◆ Information provided ◆
+ + + + + + +

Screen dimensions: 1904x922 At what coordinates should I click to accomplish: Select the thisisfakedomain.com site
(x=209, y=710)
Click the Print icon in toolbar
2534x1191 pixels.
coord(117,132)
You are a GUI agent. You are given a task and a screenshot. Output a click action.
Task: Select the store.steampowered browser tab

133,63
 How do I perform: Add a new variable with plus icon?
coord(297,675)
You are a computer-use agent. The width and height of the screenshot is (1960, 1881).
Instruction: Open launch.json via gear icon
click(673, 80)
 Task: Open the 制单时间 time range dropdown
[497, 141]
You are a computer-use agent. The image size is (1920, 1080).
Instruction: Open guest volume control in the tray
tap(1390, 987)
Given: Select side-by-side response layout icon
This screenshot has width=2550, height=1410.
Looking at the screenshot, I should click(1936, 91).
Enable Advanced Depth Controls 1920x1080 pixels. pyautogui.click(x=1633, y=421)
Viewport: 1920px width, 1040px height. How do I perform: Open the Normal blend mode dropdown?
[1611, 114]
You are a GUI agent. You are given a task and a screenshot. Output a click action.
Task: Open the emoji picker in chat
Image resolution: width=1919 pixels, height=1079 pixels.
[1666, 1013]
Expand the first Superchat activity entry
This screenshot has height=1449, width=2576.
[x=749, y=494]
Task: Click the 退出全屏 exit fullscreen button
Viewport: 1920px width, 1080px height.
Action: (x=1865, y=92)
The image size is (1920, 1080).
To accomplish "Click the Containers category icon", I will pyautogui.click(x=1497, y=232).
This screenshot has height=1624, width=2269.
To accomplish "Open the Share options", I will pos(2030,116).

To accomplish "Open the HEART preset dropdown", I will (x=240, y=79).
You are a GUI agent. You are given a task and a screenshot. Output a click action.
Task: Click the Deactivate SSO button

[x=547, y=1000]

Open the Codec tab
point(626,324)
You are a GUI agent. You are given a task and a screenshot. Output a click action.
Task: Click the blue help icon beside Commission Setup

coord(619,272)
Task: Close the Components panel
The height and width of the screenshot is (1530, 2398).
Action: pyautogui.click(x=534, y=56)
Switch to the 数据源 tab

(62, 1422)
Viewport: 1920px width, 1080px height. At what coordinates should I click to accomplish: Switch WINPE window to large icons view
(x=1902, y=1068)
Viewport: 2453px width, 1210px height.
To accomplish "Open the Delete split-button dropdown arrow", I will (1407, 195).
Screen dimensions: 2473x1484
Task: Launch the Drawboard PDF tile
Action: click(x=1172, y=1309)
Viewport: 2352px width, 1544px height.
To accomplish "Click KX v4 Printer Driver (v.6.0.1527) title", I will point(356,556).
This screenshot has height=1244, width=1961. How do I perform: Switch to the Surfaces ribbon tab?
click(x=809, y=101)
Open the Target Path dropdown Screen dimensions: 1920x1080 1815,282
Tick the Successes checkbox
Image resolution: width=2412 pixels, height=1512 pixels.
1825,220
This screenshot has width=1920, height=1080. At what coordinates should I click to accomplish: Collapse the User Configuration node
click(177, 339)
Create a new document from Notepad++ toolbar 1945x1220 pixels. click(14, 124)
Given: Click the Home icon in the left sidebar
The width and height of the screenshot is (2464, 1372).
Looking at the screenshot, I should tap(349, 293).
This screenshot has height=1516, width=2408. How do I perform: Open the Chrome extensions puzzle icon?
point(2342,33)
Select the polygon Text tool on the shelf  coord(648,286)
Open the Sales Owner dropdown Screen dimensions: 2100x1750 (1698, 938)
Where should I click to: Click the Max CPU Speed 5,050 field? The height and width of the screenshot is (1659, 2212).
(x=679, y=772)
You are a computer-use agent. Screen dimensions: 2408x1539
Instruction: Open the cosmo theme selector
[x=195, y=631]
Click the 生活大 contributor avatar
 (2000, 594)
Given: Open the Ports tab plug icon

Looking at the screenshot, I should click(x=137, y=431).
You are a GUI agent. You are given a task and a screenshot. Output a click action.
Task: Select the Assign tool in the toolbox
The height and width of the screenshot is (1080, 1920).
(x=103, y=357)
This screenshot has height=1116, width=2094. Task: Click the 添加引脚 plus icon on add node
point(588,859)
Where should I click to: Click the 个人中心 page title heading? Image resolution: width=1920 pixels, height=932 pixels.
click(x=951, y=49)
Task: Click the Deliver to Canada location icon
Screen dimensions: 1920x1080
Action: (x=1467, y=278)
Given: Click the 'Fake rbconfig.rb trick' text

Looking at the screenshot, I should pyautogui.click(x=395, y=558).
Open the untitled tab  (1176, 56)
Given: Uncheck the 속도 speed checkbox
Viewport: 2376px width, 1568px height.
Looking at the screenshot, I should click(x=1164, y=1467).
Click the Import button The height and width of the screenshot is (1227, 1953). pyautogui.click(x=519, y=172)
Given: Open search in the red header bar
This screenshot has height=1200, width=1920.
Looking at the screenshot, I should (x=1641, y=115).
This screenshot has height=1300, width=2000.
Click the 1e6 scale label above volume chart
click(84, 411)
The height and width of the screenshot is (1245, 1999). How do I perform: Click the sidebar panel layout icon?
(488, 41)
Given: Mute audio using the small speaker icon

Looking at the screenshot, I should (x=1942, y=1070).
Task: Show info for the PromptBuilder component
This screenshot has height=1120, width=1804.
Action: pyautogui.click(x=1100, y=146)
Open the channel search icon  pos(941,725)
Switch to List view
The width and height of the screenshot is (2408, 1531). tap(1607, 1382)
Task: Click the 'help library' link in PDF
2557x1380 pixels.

+ + + + + + +

◆ Task description ◆
The data above should be returned exactly as written.

◆ Solution ◆
Screen dimensions: 1904x922 At what coordinates should I click to accomplish: Select the thisisfakedomain.com site
(x=209, y=710)
Click the Print icon in toolbar
2534x1191 pixels.
coord(117,132)
You are a GUI agent. You are given a task and a screenshot. Output a click action.
Task: Select the store.steampowered browser tab

133,63
 How do I perform: Add a new variable with plus icon?
coord(297,675)
You are a computer-use agent. The width and height of the screenshot is (1960, 1881).
Instruction: Open launch.json via gear icon
click(673, 80)
 Task: Open the 制单时间 time range dropdown
[497, 141]
You are a computer-use agent. The image size is (1920, 1080).
Instruction: Open guest volume control in the tray
tap(1390, 987)
Given: Select side-by-side response layout icon
This screenshot has width=2550, height=1410.
Looking at the screenshot, I should click(1936, 91).
Enable Advanced Depth Controls 1920x1080 pixels. pyautogui.click(x=1633, y=421)
Viewport: 1920px width, 1040px height. How do I perform: Open the Normal blend mode dropdown?
[1611, 114]
You are a GUI agent. You are given a task and a screenshot. Output a click action.
Task: Open the emoji picker in chat
Image resolution: width=1919 pixels, height=1079 pixels.
[1666, 1013]
Expand the first Superchat activity entry
This screenshot has height=1449, width=2576.
[x=749, y=494]
Task: Click the 退出全屏 exit fullscreen button
Viewport: 1920px width, 1080px height.
Action: (x=1865, y=92)
The image size is (1920, 1080).
To accomplish "Click the Containers category icon", I will pyautogui.click(x=1497, y=232).
This screenshot has height=1624, width=2269.
To accomplish "Open the Share options", I will pos(2030,116).

To accomplish "Open the HEART preset dropdown", I will (x=240, y=79).
You are a GUI agent. You are given a task and a screenshot. Output a click action.
Task: Click the Deactivate SSO button

[x=547, y=1000]

Open the Codec tab
point(626,324)
You are a GUI agent. You are given a task and a screenshot. Output a click action.
Task: Click the blue help icon beside Commission Setup

coord(619,272)
Task: Close the Components panel
The height and width of the screenshot is (1530, 2398).
Action: pyautogui.click(x=534, y=56)
Switch to the 数据源 tab

(62, 1422)
Viewport: 1920px width, 1080px height. At what coordinates should I click to accomplish: Switch WINPE window to large icons view
(x=1902, y=1068)
Viewport: 2453px width, 1210px height.
To accomplish "Open the Delete split-button dropdown arrow", I will (1407, 195).
Screen dimensions: 2473x1484
Task: Launch the Drawboard PDF tile
Action: click(x=1172, y=1309)
Viewport: 2352px width, 1544px height.
To accomplish "Click KX v4 Printer Driver (v.6.0.1527) title", I will point(356,556).
This screenshot has height=1244, width=1961. How do I perform: Switch to the Surfaces ribbon tab?
click(x=809, y=101)
Open the Target Path dropdown Screen dimensions: 1920x1080 1815,282
Tick the Successes checkbox
Image resolution: width=2412 pixels, height=1512 pixels.
1825,220
This screenshot has width=1920, height=1080. At what coordinates should I click to accomplish: Collapse the User Configuration node
click(177, 339)
Create a new document from Notepad++ toolbar 1945x1220 pixels. click(14, 124)
Given: Click the Home icon in the left sidebar
The width and height of the screenshot is (2464, 1372).
Looking at the screenshot, I should tap(349, 293).
This screenshot has height=1516, width=2408. How do I perform: Open the Chrome extensions puzzle icon?
point(2342,33)
Select the polygon Text tool on the shelf  coord(648,286)
Open the Sales Owner dropdown Screen dimensions: 2100x1750 (1698, 938)
Where should I click to: Click the Max CPU Speed 5,050 field? The height and width of the screenshot is (1659, 2212).
(x=679, y=772)
You are a computer-use agent. Screen dimensions: 2408x1539
Instruction: Open the cosmo theme selector
[x=195, y=631]
Click the 生活大 contributor avatar
 (2000, 594)
Given: Open the Ports tab plug icon

Looking at the screenshot, I should click(x=137, y=431).
You are a GUI agent. You are given a task and a screenshot. Output a click action.
Task: Select the Assign tool in the toolbox
The height and width of the screenshot is (1080, 1920).
(x=103, y=357)
This screenshot has height=1116, width=2094. Task: Click the 添加引脚 plus icon on add node
point(588,859)
Where should I click to: Click the 个人中心 page title heading? Image resolution: width=1920 pixels, height=932 pixels.
click(x=951, y=49)
Task: Click the Deliver to Canada location icon
Screen dimensions: 1920x1080
Action: (x=1467, y=278)
Given: Click the 'Fake rbconfig.rb trick' text

Looking at the screenshot, I should pyautogui.click(x=395, y=558).
Open the untitled tab  (1176, 56)
Given: Uncheck the 속도 speed checkbox
Viewport: 2376px width, 1568px height.
Looking at the screenshot, I should click(x=1164, y=1467).
Click the Import button The height and width of the screenshot is (1227, 1953). pyautogui.click(x=519, y=172)
Given: Open search in the red header bar
This screenshot has height=1200, width=1920.
Looking at the screenshot, I should (x=1641, y=115).
This screenshot has height=1300, width=2000.
Click the 1e6 scale label above volume chart
click(84, 411)
The height and width of the screenshot is (1245, 1999). How do I perform: Click the sidebar panel layout icon?
(488, 41)
Given: Mute audio using the small speaker icon

Looking at the screenshot, I should (x=1942, y=1070).
Task: Show info for the PromptBuilder component
This screenshot has height=1120, width=1804.
Action: pyautogui.click(x=1100, y=146)
Open the channel search icon  pos(941,725)
Switch to List view
The width and height of the screenshot is (2408, 1531). tap(1607, 1382)
Task: Click the 'help library' link in PDF
2557x1380 pixels.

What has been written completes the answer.